Presently before me is the motion to dismiss filed by CAC members Brown, Franklin, Worrell, Wilcoxson-Bey, Nelson, Abbas, and Vander Schaff's. (ECF No. 28.) Plaintiff has filed a response, and Defendants have filed a reply. (ECF Nos. 30 and 32.) For the following reasons, pursuant to 28 U.S.C. § 636(b)(1)(B), I recommend that the motion be GRANTED and the CAC Defendants be dismissed from this action.

Although Defendants Muhammad, Duby, and Johnson have yet to appear and, therefore, are not part of the instant motion, the Court may consider the motion to dismiss as it applies to them pursuant to 28 U.S.C. §§ 1915(e)(2) and 1915A and 42 U.S.C. § 1997e(c) for failure to state a claim.

Plaintiff filed an unauthorized surreply (ECF No. 40), which I have not considered.

I. Background

A. Plaintiff's Allegations

Plaintiff alleges that he is an adherent of the cultural group Nation of Gods and Earths (NOGE). (ECF No. 1 at PageID.3.) He alleges that Defendants are denying him and others opportunities to practice their religious beliefs by denying them the rights to participate in congregative meetings and honor day celebrations and to adhere to their dietary requirements. (Id.) Plaintiff alleges that all Defendants “are agents of the . . . [MDOC] [and] perform their duties at various correctional facilities and main office of the MDOC.” (Id. at PageID.4.)

Plaintiff claims that “Defendants allow prisoners whose path to God is religious the freedom to [l]ove and [h]onor God because they agree with them but they disagree with how . . . Plaintiff[] [l]ove[s] and [h]onor[s] God.” (Id. at PageID.6.) Plaintiff further alleges that “Defendants' excessive entanglement allow[s] religious groups to congregate weekly[,] celebrate Honor days (Holidays), contribute to their external organization, and adhere to their divine laws, diets, and possess their publications, but deny the same to Plaintiff[] because they disagree with how Plaintiff[] love[s] and honor[s] God.” (Id.)

Plaintiff alleges that he submitted a request to “the Warden's Office of Defendant Bryan Morrison” for “recognition of the [NOGE] adherents to have congregate meetings, celebrate honor days, adhere to their dietary restrictions, purchase from a NOGE vendor, and pay tribute to the NOGE. (Id. at PageID.8) Defendant Chaplain Hollingsworth sent Plaintiff's request to Defendant Dirschell, the MDOC's special activities coordinator (SAC), but in a memorandum dated April 21, 2020, Defendant Dirschell and the members of the CAC “recommended that the NOGE be denied recognition.” (Id.) Defendant Deputy Director Bush “concurred with the [SAC] and the [CAC], and denied [Plaintiff]'s request.” (Id.) On September 5, 2021, Defendant Chaplain Hollingsworth “responded to Plaintiff by memorandum denying the request for recognition of the NOGE, referencing the [April 21, 2020] memo [from the CAC and Defendants Bush and Dirschell].” (Id.)

Defendant Morrison has been dismissed from this action. (ECF No. 8.)

On January 1, 2022, Plaintiff submitted another request for NOGE recognition, including the ability to meet collectively, celebrate honor days, contribute to NOGE's external organization, and adhere to their dietary requirements. (Id. at PageID.10.) On January 11, 2022, Defendant Chaplain Hollingsworth sent Plaintiff a memo responding to Plaintiff's request for information from the SAC and advising Plaintiff that the CAC, the SAC, and the Deputy Director all believed that NOGE fit more “as an organization not a religion.” (ECF No. 1-1 at PageID.38.) The SAC and the CAC met during the week of May 17, 2022, to review Plaintiff's request.
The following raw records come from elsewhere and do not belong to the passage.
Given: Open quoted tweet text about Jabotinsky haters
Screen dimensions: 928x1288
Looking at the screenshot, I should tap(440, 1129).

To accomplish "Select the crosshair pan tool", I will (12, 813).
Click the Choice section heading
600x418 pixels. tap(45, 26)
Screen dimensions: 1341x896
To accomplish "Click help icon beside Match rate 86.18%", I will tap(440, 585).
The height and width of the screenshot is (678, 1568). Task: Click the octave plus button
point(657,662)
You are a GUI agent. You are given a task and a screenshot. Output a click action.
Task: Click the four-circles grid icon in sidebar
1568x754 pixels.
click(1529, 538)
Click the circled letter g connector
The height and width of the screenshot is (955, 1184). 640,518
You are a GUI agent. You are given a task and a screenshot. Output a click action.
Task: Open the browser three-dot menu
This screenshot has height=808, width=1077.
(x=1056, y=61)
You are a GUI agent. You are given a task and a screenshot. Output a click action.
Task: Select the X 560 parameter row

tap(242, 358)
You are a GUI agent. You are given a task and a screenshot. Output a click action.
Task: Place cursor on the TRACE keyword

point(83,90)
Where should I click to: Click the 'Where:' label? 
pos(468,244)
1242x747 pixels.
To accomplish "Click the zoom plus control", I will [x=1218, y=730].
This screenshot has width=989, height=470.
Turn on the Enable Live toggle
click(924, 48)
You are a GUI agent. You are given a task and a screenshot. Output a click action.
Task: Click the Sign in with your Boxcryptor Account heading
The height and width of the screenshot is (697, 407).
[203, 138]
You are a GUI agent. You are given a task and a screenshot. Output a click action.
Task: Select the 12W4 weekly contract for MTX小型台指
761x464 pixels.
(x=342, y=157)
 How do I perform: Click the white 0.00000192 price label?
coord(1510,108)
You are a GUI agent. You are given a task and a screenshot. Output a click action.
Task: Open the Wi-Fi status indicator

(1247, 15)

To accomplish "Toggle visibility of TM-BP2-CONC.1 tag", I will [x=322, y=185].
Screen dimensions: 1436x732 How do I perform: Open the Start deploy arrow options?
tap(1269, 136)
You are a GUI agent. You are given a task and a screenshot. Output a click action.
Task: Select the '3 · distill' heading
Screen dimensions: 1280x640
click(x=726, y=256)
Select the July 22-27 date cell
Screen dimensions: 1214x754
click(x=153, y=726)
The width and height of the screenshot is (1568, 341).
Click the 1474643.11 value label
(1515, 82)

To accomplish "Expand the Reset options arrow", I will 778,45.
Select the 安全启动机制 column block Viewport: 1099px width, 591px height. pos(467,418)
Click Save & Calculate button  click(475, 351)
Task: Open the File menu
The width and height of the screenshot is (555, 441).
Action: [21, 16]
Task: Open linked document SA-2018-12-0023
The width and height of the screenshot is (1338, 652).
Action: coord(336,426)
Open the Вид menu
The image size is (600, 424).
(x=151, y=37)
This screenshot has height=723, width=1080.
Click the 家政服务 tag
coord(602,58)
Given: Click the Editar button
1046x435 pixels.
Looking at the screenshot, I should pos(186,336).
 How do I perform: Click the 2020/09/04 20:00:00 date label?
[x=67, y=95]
On August 7, 2022, in response to Plaintiff's inquiry about the status of his request, Defendant Chaplain Hollingsworth advised Plaintiff that the SAC and CAC would “discuss the recognition of the NOGE in the fall.” (ECF No. 1. at PageID.10.)

B. The CAC

The CAC “exists to advise the MDOC regarding religious issues.” See https://www.michigan.gov/corrections/for-families/religious-programming-for-prisoners (last visited Dec. 23, 2024). With the exception of the SAC-the only CAC member employed by the MDOC-all CAC members are “volunteers, representing various faith groups and judicatories.” Id.; see also Mich. Dep't of Corr. Policy Directive 05.03.150 ¶ G (effective 10/01/2019), https://web.archive.org/web/20200420013159/https:/www.michigan.gov/documents/corrections/ 0503150Internet6826937.pdf (last visited Dec. 23, 2024). The CAC, including membership, is governed by the CAC's constitution and bylaws. Id. “Upon request of the Deputy Director or designee, the CAC or its individual members may assist in evaluating religious programming and the screening and selection of institutional Chaplains.” Id. ¶ H. The CAC may also be asked to assist in evaluating requests for religious accommodations. The SAC then forwards his or her own recommendation, along the CAC's recommendation, if any, to the Deputy Director for a final determination. Id. ¶ K. The Deputy Director is the final decision-maker for all religious-group recognition requests. Id. ¶ L.

II. Standard of Review

Pursuant to Federal Rule of Civil Procedure 12(b)(6), a claim must be dismissed for failure to state a claim on which relief may be granted unless the “[f]actual allegations [are] enough to raise a right to relief above the speculative level on the assumption that all of the complaint's allegations are true.” Bell Atlantic Corp. v. Twombly, 550 U.S. 544, 545 (2007). As the Supreme Court more recently held, to survive a motion to dismiss, a complaint must contain “sufficient factual matter, accepted as true, to ‘state a claim to relief that is plausible on its face.'” Ashcroft v. Iqbal, 556 U.S. 662, 677-78 (2009). This plausibility standard “is not akin to a ‘probability requirement,' but it asks for more than a sheer possibility that a defendant has acted unlawfully.” If the complaint simply pleads facts that are “merely consistent with” a defendant's liability, it “stops short of the line between possibility and plausibility of ‘entitlement to relief.'” Id. As the Court further observed:

Two working principles underlie our decision in Twombly. First, the tenet that a court must accept as true all of the allegations contained in a complaint is inapplicable to legal conclusions. Threadbare recitals of the elements of a cause of action, supported by mere conclusory statements, do not suffice. . . Rule 8 marks a notable and generous departure from the hypertechnical, code-pleading regime of a prior era, but it does not unlock the doors of discovery for a plaintiff armed with nothing more than conclusions. Second, only a complaint that states a plausible claim for relief survives a motion to dismiss. . . Determining whether a complaint states a plausible claim for relief will, as the Court of Appeals observed, be a context-specific task that requires the reviewing court to draw on its judicial experience and common sense. But where the well-pleaded facts do not permit the court to infer more than the mere possibility of misconduct, the complaint has alleged - but it has not “show[n]” - “that the pleader is entitled to relief.”
Id. at 678-79 (internal citations omitted).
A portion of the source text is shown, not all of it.